Прошла почти минута, прежде чем она сказала, как бы между прочим, почти в полном оцепенении:
— Это полная неожиданность, сеньор. Я сама собираюсь уехать отсюда через два или три месяца. Мне кажется, сегодня был последний день нашей встречи и мы больше никогда не увидимся.
— Это вполне вероятно, — отозвался он без особой вежливости. — Я вам не объяснил заранее, что сегодняшний прием будет в форме прощания, потому что посчитал, что осведомленность об этом может омрачить радость встречи. Временная разлука не должна считаться несчастьем, но некоторые из друзей склонны превращать ее в таковое.
Тем временем они поднимались по лестнице живописного двора.
— О, Николас! Наконец-то ты избавился от своих машин. Я, в свою очередь, вручаю тебе твою подопечную, которая сделала для меня более радостными часы, проведенные после ленча. Чуть позднее я собираюсь пригласить тебя, мой друг, на теннисную площадку!
Клэр не смотрела, как Мануэль общался в толпе с другими мужчинами и женщинами. Она улыбалась Николасу и Инез, отвечала на вопросы друзей, а затем направилась в Кастело, поднявшись по богатым, в стиле барокко лестницам, прошла по коридору в один из самых больших, великолепно выложенных плиткой туалетов. Умылась и привела в порядок лицо, причесала красно-золотистые волосы и переложила чистый платок из сумочки в карман. Прислонилась лбом к прохладной поверхности стены и пожелала про себя, чтобы все это скорее кануло в пучину забвения, и хотя в голове наступило прояснение, в сердце время от времени ощущались острые уколы льдинок.

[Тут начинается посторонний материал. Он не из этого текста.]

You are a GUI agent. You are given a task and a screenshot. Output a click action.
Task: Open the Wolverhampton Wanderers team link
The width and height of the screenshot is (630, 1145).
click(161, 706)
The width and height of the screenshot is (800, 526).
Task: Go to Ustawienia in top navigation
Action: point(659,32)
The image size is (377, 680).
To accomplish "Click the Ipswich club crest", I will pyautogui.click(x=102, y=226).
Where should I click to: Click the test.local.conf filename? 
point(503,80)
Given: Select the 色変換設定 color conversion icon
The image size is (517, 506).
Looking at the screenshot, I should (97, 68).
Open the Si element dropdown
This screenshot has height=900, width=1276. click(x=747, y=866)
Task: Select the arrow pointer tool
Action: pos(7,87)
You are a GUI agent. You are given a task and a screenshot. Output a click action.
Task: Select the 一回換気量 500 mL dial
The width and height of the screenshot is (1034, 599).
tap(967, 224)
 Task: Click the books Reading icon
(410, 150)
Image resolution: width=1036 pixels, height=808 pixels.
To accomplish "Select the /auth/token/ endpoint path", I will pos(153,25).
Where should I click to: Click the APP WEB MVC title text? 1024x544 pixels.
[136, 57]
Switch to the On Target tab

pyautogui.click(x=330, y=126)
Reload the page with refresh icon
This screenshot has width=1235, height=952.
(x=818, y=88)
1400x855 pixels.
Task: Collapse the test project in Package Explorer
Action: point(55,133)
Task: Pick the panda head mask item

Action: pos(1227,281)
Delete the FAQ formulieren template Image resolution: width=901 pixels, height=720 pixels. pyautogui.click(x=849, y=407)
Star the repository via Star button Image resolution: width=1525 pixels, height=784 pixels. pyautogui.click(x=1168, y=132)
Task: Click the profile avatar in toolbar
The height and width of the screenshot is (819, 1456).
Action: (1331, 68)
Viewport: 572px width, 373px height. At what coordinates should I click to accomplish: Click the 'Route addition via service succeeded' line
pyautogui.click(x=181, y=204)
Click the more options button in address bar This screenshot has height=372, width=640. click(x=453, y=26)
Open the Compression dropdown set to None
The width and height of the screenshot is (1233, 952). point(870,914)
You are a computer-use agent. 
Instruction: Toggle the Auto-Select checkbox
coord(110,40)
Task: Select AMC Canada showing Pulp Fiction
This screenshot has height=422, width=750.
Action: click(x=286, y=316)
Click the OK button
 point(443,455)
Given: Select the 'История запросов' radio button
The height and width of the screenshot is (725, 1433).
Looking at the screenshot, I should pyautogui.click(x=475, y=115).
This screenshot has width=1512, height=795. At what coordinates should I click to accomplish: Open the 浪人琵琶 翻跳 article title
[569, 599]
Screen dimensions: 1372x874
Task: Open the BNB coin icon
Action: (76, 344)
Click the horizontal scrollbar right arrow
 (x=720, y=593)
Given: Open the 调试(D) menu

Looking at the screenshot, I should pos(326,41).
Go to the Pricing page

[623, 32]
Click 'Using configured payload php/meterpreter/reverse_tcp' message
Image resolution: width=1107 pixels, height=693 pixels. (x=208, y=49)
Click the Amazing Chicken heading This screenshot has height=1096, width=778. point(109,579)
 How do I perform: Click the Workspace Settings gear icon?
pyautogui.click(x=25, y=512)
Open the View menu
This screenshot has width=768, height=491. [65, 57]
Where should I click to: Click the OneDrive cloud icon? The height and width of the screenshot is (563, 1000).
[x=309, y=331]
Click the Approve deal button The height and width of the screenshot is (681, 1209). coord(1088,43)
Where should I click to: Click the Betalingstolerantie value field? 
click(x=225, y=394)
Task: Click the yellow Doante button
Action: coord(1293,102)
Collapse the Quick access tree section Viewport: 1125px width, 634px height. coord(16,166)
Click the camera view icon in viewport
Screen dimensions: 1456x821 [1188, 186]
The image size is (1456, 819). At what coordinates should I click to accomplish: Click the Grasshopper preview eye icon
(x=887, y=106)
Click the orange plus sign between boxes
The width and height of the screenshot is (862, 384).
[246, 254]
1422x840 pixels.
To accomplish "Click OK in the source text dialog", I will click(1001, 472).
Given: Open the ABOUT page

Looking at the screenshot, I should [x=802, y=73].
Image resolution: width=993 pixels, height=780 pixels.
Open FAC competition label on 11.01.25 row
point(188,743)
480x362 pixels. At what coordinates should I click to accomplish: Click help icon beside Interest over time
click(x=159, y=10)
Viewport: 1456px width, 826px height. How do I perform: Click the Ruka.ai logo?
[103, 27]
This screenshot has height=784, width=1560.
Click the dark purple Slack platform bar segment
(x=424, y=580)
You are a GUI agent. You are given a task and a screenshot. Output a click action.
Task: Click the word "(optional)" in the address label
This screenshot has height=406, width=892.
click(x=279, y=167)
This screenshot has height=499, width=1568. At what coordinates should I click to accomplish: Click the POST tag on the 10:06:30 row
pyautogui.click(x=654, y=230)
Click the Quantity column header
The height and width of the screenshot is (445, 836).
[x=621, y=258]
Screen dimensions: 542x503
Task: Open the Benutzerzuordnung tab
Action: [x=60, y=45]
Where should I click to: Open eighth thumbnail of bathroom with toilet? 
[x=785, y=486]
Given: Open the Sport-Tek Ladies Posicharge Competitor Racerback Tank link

Внизу, в главном зале, слуга поклонился ей и попросил пройти с ним в малый салон, где был приготовлен чай. Там находился Николас, а Инез разливала чай из тяжелого серебряного чайника. Старый сеньор сидел со всеми вместе, но пил только кофе, разбавленный коньяком; он устал и одновременно был счастлив, многословно описывая хитрые ходы, с помощью которых он победил в шахматном сражении донью Фелипу.
Медленно ползло время. Клэр не пошла смотреть теннисный матч между Николасом и Мануэлем, оставшись в другом, более обширном салоне с журналом, открытым на коленях, и сигаретами, лежавшими рядом на столике.
Салон постепенно наполнялся людьми, появились напитки и закуски. То там, то здесь раздавался смех и звучала речь о дне, проведенном в играх, ловле рыбы или просто в ничегонеделании.
Клэр тоже смеялась. Как она еще могла скрыть возраставшую боль от мысли о том, что завтра Мануэль Кастро навсегда исчезнет из ее жизни?
После утренней службы в церкви уже всем стало известно, что граф покинул остров, пилотируя один из своих личных самолетов. Привыкшие к подобным случаям давние жители острова говорили, что для Мануэля стало традицией прощаться со своими знакомыми простым и вежливым «С Богом!» за ночь до своего отлета. А были и такие, которые беспечно замечали, что сами собираются возвратиться в Португалию через несколько недель, где они снова станут общаться с ним в театрах и на приемах. Остров без проживающего в своей резиденции графа превратился просто в «мунита компоне за», что значит в переводе с португальского нечто вроде «утратившего привлекательность».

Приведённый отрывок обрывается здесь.